Desde principios de este año los precios internacionales de los alimentos han superado las expectativas, con consecuencias para los consumidores.
Más discursos y la misma indiferencia en el mundo desarrollado. Y en América Latina el mismo dilema: más inflación o más revaluación.
Como exportadores netos de alimentos, Brasil, Paraguay y Uruguay son beneficiarios de las alzas de los precios internacionales.
En cambio, Colombia, México y Perú están en la lista de perdedores, pues son importadores netos de la canasta de commodities alimenticios más importantes en el comercio mundial, que comprende el arroz, el azúcar, el maíz, la soya y el trigo.

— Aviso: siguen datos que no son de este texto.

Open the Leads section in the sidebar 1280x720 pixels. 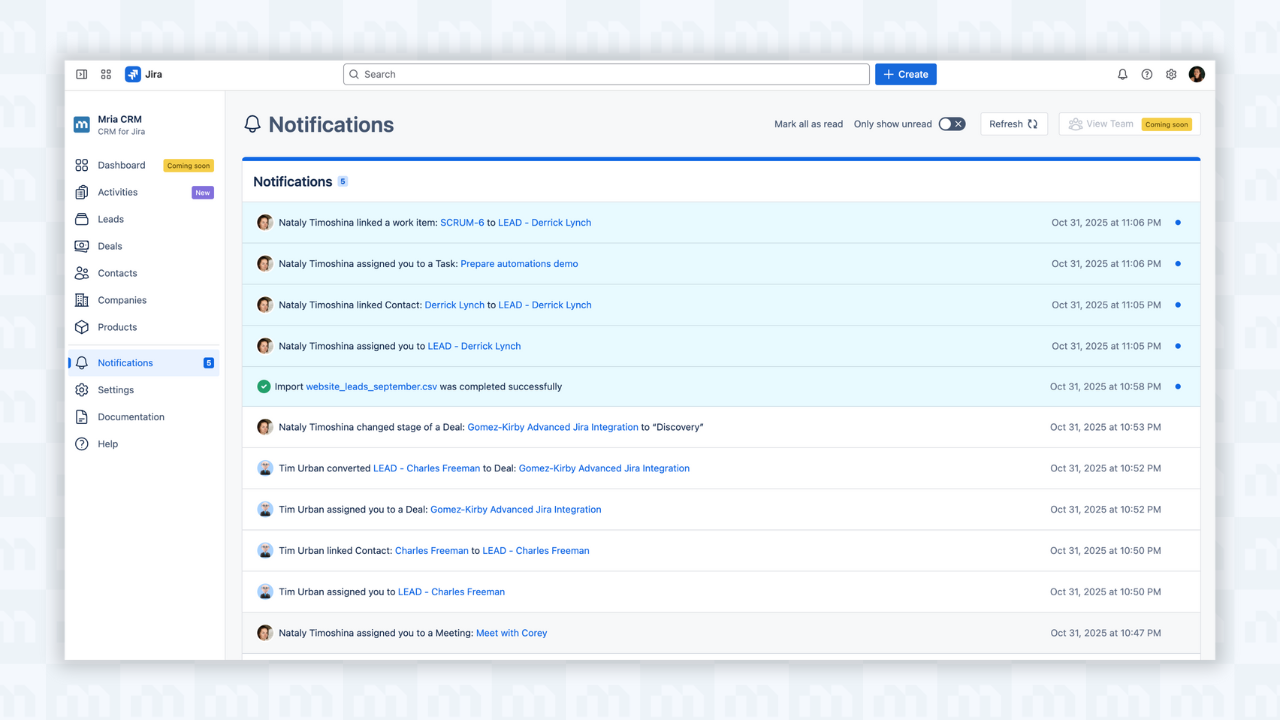(110, 219)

Sin embargo, unos y otros respondieron al shock de precios apreciando sus monedas, con lo cual abarataron las importaciones y amortiguaron el efecto inflacionario de los mayores precios externos.
Es posible que hayan actuado así porque el shock de precios vino acompañado por una avalancha de capitales internacionales.

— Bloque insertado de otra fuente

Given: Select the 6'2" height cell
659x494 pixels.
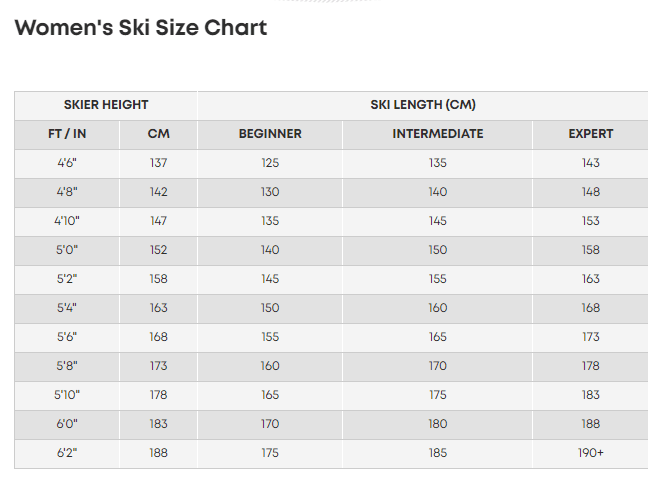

Es cierto que no solo han aumentado los precios de los alimentos. El precio del petróleo también ha tenido sus vaivenes.
Pero, a juzgar también por las experiencias pasadas, los mayores precios del petróleo no se reflejan en más inflación en casi ningún país de la región.
Cuando los precios de los combustibles y la energía eléctrica son controlados, el mayor costo lo asume el gobierno, sin mayor efecto inflacionario inmediato.
Y cuando los precios de estos productos reflejan los mayores costos del petróleo, operan como un impuesto, reduciendo la demanda agregada y los precios de otros productos.
La pregunta crucial es si en esta ocasión los bancos centrales y los gobiernos van a reaccionar de la misma manera, permitiendo que las ya apreciadas monedas se valoricen aún más y que, por consiguiente, se debilite nuevamente la competitividad de los sectores que son exportadores o que compiten con importaciones.
Esto puede agudizar la informalidad y el desempleo, y perjudicaría a los campesinos y trabajadores agrícolas que no están en los sectores en boom de precios. Sin embargo, sería un alivio para los más pobres en las zonas urbanas que tienen que dedicarle una parte muy importante de sus ingresos a comprar alimentos.
La otra opción no es menos atractiva: impedir una mayor apreciación de la moneda a cambio de una inflación más alta tendría los efectos distributivos opuestos y debilitaría la credibilidad de los bancos centrales, lo que a la postre se traduciría en mayores tasas de interés.
Hay pocas posibilidades de escapar a este dilema, especialmente en los países donde los alimentos transables internacionalmente tienen un alto peso en la canasta de consumo.